The Capital Markets Law no 6362 (“CMLaw”) governs investment companies and establishes the terms for the incorporation and business of investment companies. According to the definition provided in article 48/1 of the CMLaw, “investment companies are joint stock corporations with fixed or variable capital established in order to issue their shares and with the purpose of managing portfolios comprised of capital market instruments, real estate, venture-capital investments and other assets and rights to be determined by the Capital Markets Board”.
The Communiqué on the Principles of Venture Capital Investment Companies (III-48.3) (“Communiqué”) as prepared by the Capital Markets Board (“CMB”) on the basis of articles 48 and 49 of the CMLaw to regulate the principles applicable to venture capital investment companies (“VC Investment Companies”) is in force and effect and contains detailed regulations on the issue.
What are VC Investment Companies?
Article 4 of the Communiqué defines VC Investment Companies as a capital market institution, which was incorporated, or has been converted through amendments to its articles of association, to issue its shares to manage a portfolio composed of venture capital investments, capital market instruments and other assets and rights to be determined by the CMB under the principles and procedures established in the Communiqué and which may engage in other activities allowed in the Communiqué within the limits established under Article 48 of the CMLaw, and holds the status of a joint-stock company subject to the registered capital system. Using this definition as a starting point, the fundamental elements that distinguish VC Investment Companies from other companies are that:
- VC Investment Companies may either be directly incorporated as or converted into joint stock corporations subject to the registered capital system,
- their purpose is to engage in venture capital investments; and
- they issue shares to fulfill this purpose.
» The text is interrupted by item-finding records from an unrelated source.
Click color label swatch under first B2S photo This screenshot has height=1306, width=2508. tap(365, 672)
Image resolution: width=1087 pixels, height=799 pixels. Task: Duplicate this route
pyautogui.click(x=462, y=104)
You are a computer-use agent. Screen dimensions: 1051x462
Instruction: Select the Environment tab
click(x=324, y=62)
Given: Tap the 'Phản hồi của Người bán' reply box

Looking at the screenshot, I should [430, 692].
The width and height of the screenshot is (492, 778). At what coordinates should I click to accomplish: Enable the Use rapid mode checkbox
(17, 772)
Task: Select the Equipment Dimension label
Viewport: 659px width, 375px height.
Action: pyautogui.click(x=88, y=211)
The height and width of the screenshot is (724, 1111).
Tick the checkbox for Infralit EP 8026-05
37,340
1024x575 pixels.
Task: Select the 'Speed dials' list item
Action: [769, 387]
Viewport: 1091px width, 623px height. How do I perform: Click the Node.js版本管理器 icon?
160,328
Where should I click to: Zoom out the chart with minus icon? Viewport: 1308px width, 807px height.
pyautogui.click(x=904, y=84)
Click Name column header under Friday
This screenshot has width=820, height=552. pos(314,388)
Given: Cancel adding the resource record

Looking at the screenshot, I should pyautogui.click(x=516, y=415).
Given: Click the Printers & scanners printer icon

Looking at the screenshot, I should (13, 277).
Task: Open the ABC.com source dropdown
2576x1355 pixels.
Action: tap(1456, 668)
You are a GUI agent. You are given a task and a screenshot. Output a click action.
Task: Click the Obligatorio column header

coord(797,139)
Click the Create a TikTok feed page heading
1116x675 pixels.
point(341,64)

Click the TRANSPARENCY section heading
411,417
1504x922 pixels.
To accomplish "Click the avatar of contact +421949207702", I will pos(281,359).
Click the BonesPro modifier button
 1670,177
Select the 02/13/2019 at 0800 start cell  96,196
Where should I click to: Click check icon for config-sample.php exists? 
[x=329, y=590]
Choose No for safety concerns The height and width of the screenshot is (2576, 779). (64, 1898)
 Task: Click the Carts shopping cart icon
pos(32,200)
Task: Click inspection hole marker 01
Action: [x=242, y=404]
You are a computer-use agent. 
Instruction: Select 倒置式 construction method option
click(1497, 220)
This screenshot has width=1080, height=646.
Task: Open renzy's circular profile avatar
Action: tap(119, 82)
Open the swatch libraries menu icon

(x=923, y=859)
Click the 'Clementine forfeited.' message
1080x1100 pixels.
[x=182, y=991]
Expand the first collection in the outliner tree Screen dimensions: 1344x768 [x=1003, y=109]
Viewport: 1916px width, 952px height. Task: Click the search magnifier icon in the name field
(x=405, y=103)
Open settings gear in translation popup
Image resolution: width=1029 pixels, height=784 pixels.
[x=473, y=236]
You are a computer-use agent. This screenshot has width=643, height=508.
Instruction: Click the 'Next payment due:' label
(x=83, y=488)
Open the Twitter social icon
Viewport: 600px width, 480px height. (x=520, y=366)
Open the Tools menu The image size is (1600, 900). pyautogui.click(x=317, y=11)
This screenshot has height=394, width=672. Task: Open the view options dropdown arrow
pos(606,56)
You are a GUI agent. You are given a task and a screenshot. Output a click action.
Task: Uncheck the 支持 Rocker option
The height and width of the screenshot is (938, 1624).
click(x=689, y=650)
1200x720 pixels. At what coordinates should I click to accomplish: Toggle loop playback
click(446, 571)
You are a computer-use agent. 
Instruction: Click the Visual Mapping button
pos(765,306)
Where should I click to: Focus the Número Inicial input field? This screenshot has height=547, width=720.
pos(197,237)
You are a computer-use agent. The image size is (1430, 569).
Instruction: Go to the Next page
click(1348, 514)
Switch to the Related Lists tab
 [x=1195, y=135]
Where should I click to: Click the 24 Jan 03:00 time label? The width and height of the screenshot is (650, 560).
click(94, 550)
Due to VC Investment Companies having been constituted as joint stock corporations, the investors of the VC Investment Companies hold the position of “shareholder” and may exercise the rights of shareholders (such as collecting dividends) with respect to the VC Investment Companies.
VC Investment Companies are only one type of company capable of venture capital investments. Since the decision to invest in venture capital is an investment decision, natural persons or other commercial enterprises may also utilize such opportunity.